Referring now to FIG. 6, the schedule viewing mode is entered whenever the user desires information about games scheduled for any day of the year other than the current calendar day. The schedule viewing mode is entered from the normal display mode by pressing either the forward switch 22 or the reverse switch 24. When either switch is pressed, program 80 enables processor to clear actual time region 30 of display 14. When the forward switch 22 is pressed, the program 80 causes processor 70 to access the portion of memory 78 corresponding to the calendar day following the current calendar day. If a page of schedule information exists in that portion of memory 78, processor 70 causes the page of information to be displayed in event data area 28 according to the pre-determined format of FIG. 1. The data displayed in day region 34 and date region 36 is also advanced by one day. Each time the forward switch 22 is pressed, the data displayed in day region 34 and date region 36 is advanced by one day and program 80 causes processor 70 to access a page of schedule information in memory 78 corresponding to the displayed calendar day. The page of information is displayed in event data area 28. If no match is scheduled for the displayed day, the message “DAY OFF” is displayed in event data area 28 as shown in FIG. 3. If the displayed day is not within the season programmed into memory 78, but is prior to the first day of the following year, the message “SEASON OFF” is displayed in event data area 28. Event data area 28 continuously displays the message “GAME DAY” after the year corresponding to the programmed season. The user similarly reviews past scheduling information or decrements the displayed information by one day by pressing the reverse switch 24.
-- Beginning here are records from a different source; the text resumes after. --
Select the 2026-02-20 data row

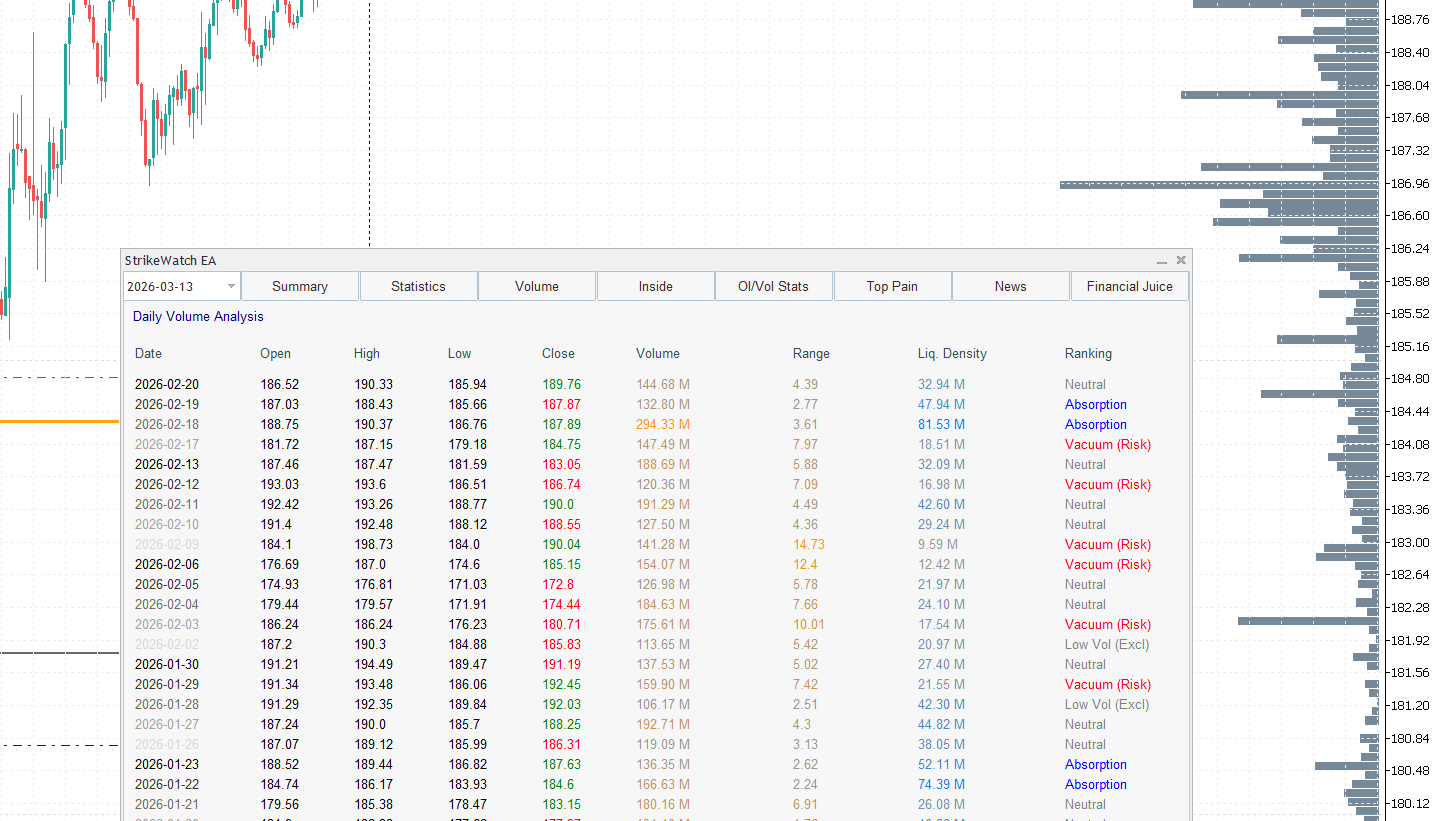coord(400,384)
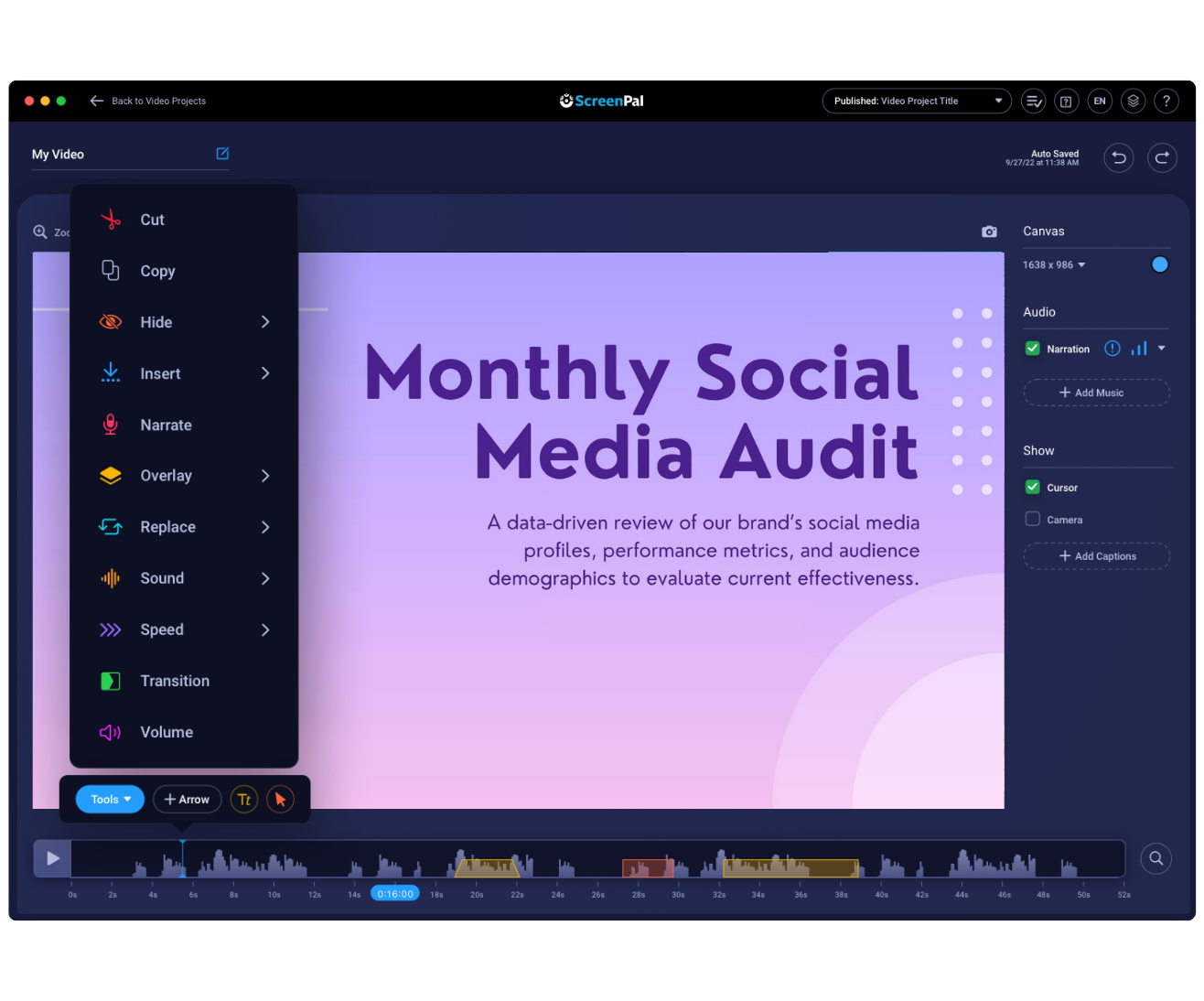This screenshot has width=1204, height=1001.
Task: Change language using the EN icon
Action: click(1100, 101)
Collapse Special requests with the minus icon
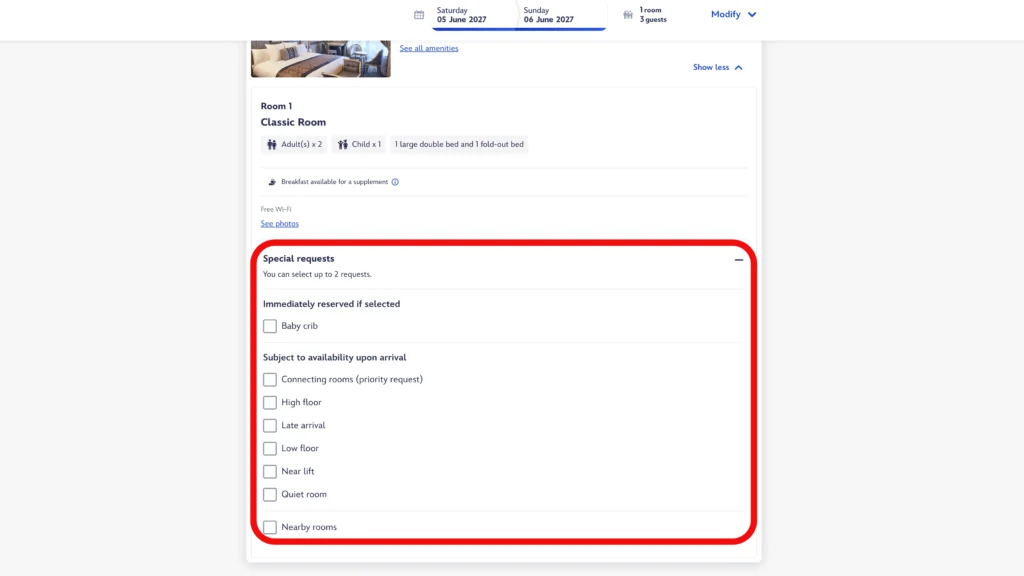Viewport: 1024px width, 576px height. click(x=739, y=260)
The user can advance the displayed schedule information in one month increments by pressing set switch 20 while in the schedule viewing mode. Each time set switch 20 is actuated, program 80 interprets input signal 90 as a command to advance to the page of information stored in memory 78 corresponding to the first day of the following month. Inputs from forward switch 22 or reverse switch 24 increment or decrement the displayed page of information by one calendar day as described above. By using a combination of the set switch 20, the forward switch 22 and the reverse switch 24, the user can quickly access scheduling information for any day of the year.
While this invention has been described as having exemplary embodiments, the present invention can be further modified within the spirit and scope of this disclosure. This application is therefore intended to cover any variations, uses, or adaptations of the invention using its general principles. Further, this application is intended to cover such departures from the present disclosure as come within known or customary practice in the art to which this invention pertains and which fall within the limits of the appended claims.